# Shantanu's Blog

Corporate Consultant

## Compound Annual growth Rate (CAGR)

You can use the IRR function to calculate the internal rate of return for a series of values. But the XIRR function is used to determine the internal rate of return when there are a number of irregular payments associated with an investment. The XIRR function is provided as part of the Analysis ToolPak add-in. If you put money into your portfolio, and take some out, then in and out etc. etc. then we're NOT talking about a buy-and-hold return. That makes the calculation of Annualized return more complicated, but there's an MS Excel command for this:
The XIRR command. It goes like this:

=XIRR(A1:A50,B1:B50,0.10)

where the range A1:A50 contains the cash flows
and the range B1:B50 contains the dates
and 0.10 is an initial guess (like 0.10 meaning 10%)
_____

The compound annual growth rate (CAGR) is computed by the formula:
[(Pv / P0) (1/n)]-1
where Pv = Present value
P0 = Beginning value
n = Number of periods
The result is multiplied by 100 to obtain a percentage.

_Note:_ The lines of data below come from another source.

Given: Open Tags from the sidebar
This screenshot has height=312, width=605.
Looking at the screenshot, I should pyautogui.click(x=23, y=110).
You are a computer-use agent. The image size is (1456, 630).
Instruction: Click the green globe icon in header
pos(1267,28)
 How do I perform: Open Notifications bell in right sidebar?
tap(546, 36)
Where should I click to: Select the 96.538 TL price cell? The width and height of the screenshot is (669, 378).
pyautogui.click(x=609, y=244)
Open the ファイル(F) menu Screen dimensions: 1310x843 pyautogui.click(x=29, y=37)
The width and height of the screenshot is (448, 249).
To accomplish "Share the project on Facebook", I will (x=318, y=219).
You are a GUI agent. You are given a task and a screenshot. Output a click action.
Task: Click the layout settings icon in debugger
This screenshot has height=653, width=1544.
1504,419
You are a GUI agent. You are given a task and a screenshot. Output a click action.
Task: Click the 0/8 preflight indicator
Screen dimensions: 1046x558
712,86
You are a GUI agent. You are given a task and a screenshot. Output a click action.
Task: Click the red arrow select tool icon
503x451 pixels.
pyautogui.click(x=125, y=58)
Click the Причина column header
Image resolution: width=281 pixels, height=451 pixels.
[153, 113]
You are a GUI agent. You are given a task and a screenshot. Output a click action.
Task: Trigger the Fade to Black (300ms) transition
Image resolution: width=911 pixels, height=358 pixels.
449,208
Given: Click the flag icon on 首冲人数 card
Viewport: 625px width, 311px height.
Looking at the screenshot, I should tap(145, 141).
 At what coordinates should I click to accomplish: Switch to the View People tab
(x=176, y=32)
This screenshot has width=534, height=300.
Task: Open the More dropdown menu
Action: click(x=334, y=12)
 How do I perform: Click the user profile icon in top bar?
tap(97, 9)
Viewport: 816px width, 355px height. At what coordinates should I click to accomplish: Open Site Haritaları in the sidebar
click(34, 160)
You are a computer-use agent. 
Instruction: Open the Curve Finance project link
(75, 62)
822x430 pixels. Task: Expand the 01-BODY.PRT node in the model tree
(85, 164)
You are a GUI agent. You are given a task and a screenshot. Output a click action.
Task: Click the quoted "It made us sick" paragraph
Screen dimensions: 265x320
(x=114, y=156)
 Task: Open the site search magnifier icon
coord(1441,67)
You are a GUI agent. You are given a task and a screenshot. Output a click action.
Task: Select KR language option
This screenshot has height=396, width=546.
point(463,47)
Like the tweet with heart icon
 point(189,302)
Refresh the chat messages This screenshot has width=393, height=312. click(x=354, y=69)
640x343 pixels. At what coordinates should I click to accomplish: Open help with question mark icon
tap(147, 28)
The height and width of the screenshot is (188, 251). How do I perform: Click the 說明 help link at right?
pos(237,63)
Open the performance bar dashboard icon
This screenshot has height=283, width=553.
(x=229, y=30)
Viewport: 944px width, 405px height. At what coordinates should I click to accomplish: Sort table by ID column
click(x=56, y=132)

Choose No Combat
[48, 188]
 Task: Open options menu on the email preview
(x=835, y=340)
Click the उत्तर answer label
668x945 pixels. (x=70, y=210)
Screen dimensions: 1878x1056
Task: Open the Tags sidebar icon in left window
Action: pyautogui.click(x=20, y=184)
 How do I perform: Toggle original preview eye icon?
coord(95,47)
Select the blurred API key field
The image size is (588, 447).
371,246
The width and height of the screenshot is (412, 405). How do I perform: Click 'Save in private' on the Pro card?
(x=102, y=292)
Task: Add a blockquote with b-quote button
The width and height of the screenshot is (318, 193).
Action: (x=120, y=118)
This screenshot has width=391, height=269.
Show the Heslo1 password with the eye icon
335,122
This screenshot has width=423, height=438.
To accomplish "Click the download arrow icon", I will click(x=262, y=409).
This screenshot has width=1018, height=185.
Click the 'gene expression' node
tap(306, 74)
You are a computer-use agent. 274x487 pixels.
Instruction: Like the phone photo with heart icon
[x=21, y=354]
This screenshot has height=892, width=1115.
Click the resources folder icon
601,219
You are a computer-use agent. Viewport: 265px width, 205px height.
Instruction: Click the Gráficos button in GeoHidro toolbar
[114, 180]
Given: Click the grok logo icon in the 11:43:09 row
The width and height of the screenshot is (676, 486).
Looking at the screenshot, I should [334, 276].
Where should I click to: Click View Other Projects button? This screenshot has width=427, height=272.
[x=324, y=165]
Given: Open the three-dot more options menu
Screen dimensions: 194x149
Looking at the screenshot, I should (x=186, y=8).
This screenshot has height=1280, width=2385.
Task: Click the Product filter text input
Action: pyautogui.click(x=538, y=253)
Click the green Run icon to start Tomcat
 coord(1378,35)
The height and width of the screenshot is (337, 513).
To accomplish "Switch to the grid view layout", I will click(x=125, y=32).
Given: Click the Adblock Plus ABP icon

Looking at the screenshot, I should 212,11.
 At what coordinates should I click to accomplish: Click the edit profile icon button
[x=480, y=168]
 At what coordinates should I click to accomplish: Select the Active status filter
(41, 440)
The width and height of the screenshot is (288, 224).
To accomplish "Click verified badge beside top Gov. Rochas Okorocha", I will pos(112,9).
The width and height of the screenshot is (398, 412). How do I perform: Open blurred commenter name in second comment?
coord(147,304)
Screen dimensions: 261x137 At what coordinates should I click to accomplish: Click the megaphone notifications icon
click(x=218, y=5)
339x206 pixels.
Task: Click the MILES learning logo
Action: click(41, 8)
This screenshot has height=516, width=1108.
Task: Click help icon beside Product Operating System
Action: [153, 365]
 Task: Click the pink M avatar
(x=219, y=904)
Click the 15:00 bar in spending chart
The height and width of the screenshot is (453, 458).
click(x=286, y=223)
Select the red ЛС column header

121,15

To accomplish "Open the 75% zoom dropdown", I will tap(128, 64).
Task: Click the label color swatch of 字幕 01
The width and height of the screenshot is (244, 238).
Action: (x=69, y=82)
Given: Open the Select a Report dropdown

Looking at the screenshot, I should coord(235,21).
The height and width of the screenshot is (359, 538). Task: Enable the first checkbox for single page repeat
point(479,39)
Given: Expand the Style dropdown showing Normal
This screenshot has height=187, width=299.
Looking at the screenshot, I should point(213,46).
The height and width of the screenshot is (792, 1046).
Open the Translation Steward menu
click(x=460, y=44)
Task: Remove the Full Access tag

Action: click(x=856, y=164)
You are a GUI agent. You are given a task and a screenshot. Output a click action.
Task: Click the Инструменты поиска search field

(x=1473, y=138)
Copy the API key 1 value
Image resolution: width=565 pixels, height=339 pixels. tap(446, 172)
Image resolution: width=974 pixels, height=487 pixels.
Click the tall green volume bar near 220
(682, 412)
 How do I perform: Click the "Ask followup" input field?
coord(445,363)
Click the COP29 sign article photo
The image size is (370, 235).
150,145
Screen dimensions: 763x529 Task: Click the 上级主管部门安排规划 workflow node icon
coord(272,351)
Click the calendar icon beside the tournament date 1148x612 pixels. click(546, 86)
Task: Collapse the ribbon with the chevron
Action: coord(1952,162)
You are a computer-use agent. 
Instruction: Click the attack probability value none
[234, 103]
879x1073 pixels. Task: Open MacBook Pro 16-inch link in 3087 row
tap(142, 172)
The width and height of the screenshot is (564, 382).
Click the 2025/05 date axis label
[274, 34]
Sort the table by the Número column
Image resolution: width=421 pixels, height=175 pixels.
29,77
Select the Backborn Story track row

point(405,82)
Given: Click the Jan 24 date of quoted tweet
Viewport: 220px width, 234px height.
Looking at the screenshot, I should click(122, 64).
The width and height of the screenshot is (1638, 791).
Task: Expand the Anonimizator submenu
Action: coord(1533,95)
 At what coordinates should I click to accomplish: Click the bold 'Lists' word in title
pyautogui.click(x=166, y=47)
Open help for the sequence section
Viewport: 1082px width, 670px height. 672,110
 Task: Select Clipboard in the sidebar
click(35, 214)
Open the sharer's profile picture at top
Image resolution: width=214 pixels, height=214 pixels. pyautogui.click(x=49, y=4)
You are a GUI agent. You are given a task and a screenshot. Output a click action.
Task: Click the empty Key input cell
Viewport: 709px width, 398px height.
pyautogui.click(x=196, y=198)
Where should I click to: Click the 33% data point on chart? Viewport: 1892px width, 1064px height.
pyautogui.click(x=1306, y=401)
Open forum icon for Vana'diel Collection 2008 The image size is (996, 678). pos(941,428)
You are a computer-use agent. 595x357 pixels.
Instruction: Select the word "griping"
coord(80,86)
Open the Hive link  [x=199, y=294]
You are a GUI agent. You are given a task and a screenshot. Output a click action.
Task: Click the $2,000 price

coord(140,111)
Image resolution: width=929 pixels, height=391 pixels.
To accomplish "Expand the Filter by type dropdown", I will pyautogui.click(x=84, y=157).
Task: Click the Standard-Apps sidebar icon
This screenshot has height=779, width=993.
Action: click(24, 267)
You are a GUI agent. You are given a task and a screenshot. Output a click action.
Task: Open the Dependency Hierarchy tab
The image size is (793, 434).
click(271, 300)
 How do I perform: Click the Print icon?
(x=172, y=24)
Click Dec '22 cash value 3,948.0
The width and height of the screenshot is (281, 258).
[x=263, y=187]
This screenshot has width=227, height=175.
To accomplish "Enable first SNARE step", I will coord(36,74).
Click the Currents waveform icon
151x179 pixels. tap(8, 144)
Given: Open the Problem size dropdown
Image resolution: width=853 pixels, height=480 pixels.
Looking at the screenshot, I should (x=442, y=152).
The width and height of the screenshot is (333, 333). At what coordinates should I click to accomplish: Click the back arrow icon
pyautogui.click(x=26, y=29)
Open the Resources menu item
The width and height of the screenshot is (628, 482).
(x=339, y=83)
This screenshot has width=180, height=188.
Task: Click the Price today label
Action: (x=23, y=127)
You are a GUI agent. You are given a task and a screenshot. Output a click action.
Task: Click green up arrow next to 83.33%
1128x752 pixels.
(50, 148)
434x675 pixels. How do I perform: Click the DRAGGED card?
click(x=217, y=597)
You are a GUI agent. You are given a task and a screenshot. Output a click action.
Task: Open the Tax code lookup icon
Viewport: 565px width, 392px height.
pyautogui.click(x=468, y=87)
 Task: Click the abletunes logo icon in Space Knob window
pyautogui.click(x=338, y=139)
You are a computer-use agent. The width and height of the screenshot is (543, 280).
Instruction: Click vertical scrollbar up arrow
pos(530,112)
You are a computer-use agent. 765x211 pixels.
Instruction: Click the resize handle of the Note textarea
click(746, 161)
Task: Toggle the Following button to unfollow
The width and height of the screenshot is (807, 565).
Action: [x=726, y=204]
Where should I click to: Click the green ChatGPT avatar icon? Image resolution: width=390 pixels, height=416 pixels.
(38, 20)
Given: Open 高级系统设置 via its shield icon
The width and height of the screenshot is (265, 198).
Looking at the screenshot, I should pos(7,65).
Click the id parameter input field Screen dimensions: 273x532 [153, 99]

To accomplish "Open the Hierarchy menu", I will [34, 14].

CAGR, is the year over year growth rate applied to an investment
or other part of a activity over a multiple-year period.
The formula for calculating CAGR using a spreadsheet is
=(Current Value/Base Value)^(1/# of years) - 1
To change the number into a percentage, multiplying by 100.

current value _____ 100
base value _______ 80
number of years ___ 10
Excel formula_____ =((B1/B2)^(1/B3)-1)
Result: __________ 0.023
To change to a percent
=B4*100
Result: 2.26

Thanks, I was looking for the CAGR formula!